SHORT EXERCISE → Reproduce the part of the Kindle forum thread between "I know! And" and "stay-at-home device IMO.", inclusive, without changing a word.

PAGE EXTRACT →
====
Amazon just came out with a bigger Oasis. 


Sent from my iPhone using Tapatalk


----------



## DD

luvmykindle3 said:


> Amazon just came out with a bigger Oasis.
> 
> Sent from my iPhone using Tapatalk


I know! And it's waterproof! I've ordered it. Thinking of selling my Kobo.


----------



## kindlecollector

I now have the Aura One and the new Kindle Oasis 7"  Screen illumination on both is very even and readable.  Operating systems different and in that respect I prefer the Oasis with the latest firmware and no special offers.  I also ordered the Kindle with Wi-Fi and 4G, a option not offered by Kobo or other e-readers than Kindle so far as I know.  Nice to have the 4G when not near a hot spot and no need to ask for and receive a password etc.  The larger screen Kobo is about as large as I want for a portable unit.  I do also have the Kindle DX but it is a stay-at-home device IMO.
====
SUPPLIED DATA →
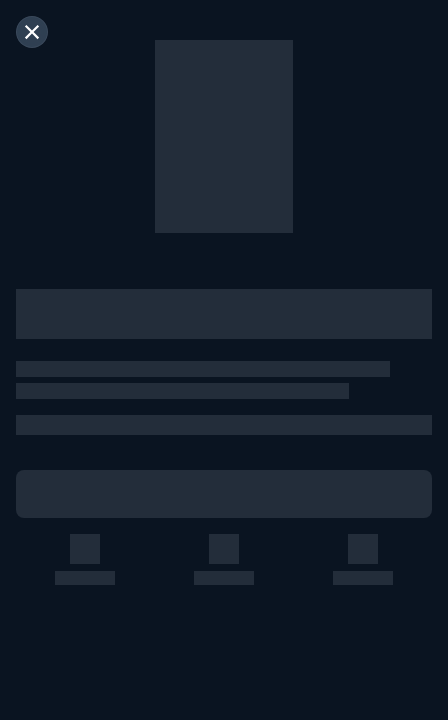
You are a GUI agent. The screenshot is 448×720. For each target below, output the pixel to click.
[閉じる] (32, 32)
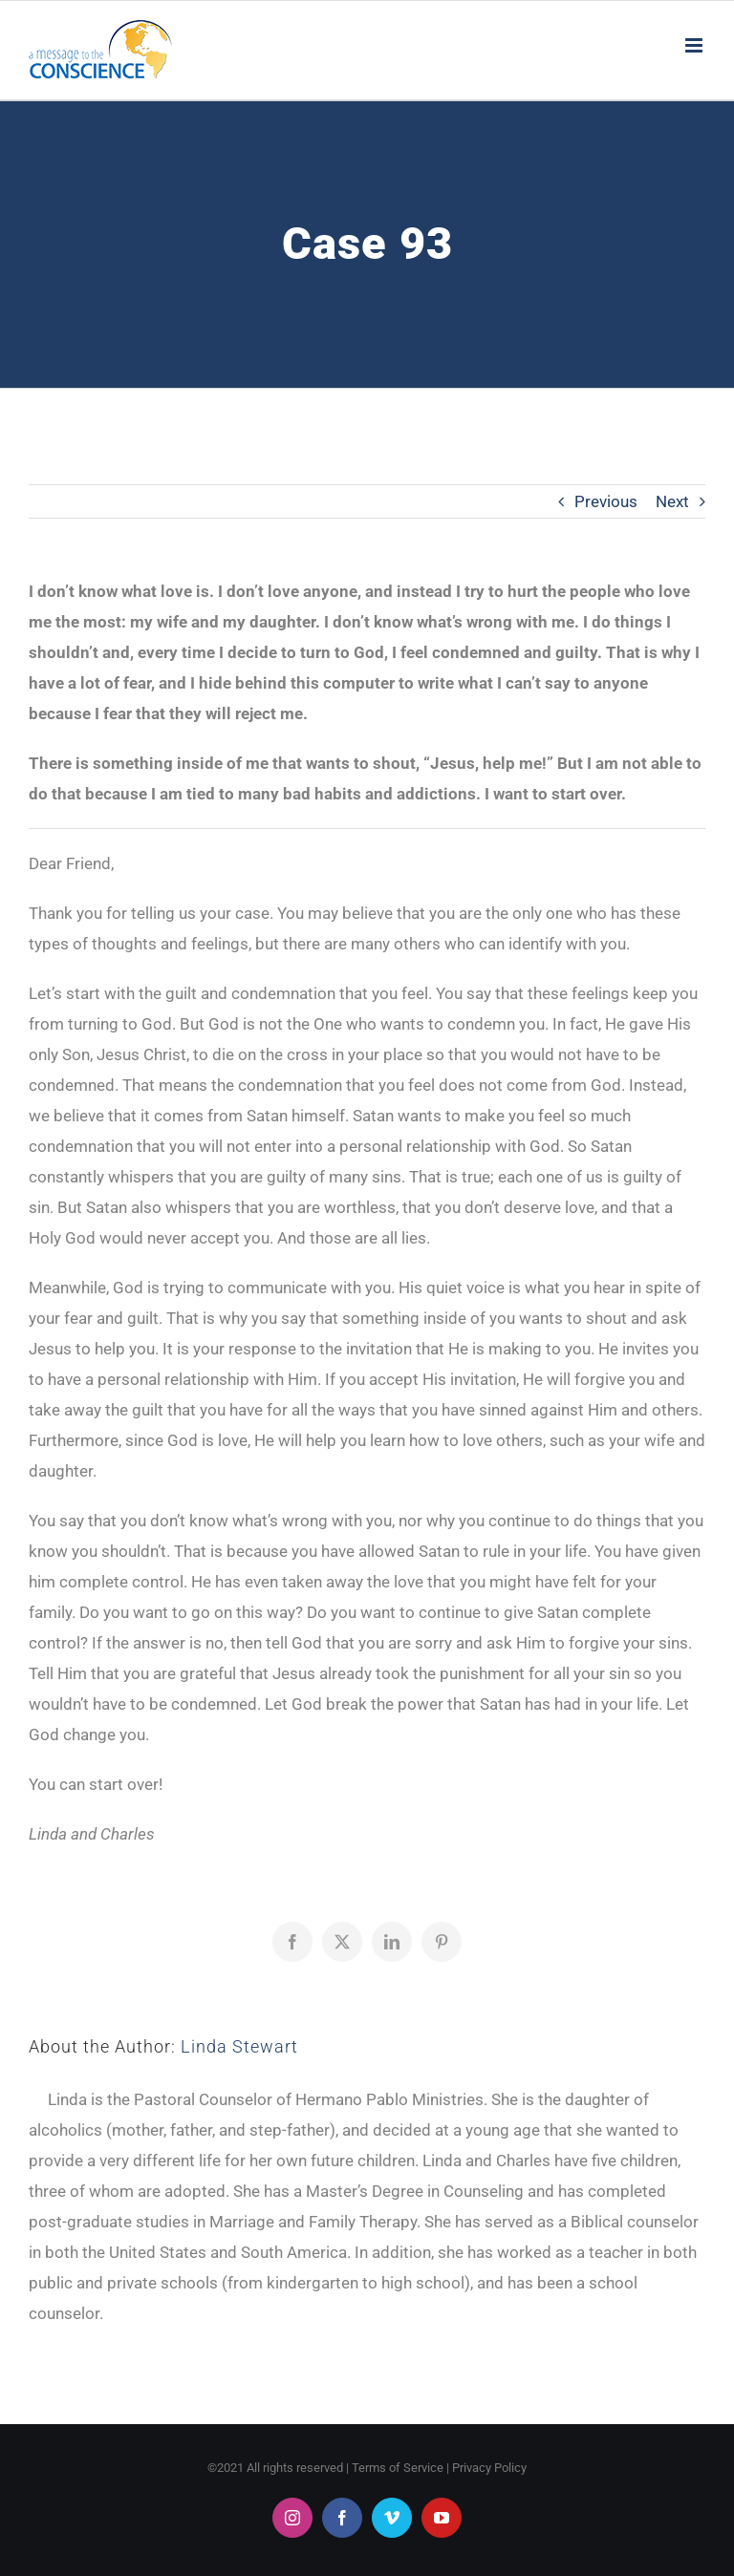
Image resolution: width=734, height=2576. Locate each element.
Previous (605, 501)
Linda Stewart (239, 2046)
====
PROBLEM SOLUTION →
I know! And it's waterproof! I've ordered it. Thinking of selling my Kobo.


----------



## kindlecollector

I now have the Aura One and the new Kindle Oasis 7"  Screen illumination on both is very even and readable.  Operating systems different and in that respect I prefer the Oasis with the latest firmware and no special offers.  I also ordered the Kindle with Wi-Fi and 4G, a option not offered by Kobo or other e-readers than Kindle so far as I know.  Nice to have the 4G when not near a hot spot and no need to ask for and receive a password etc.  The larger screen Kobo is about as large as I want for a portable unit.  I do also have the Kindle DX but it is a stay-at-home device IMO.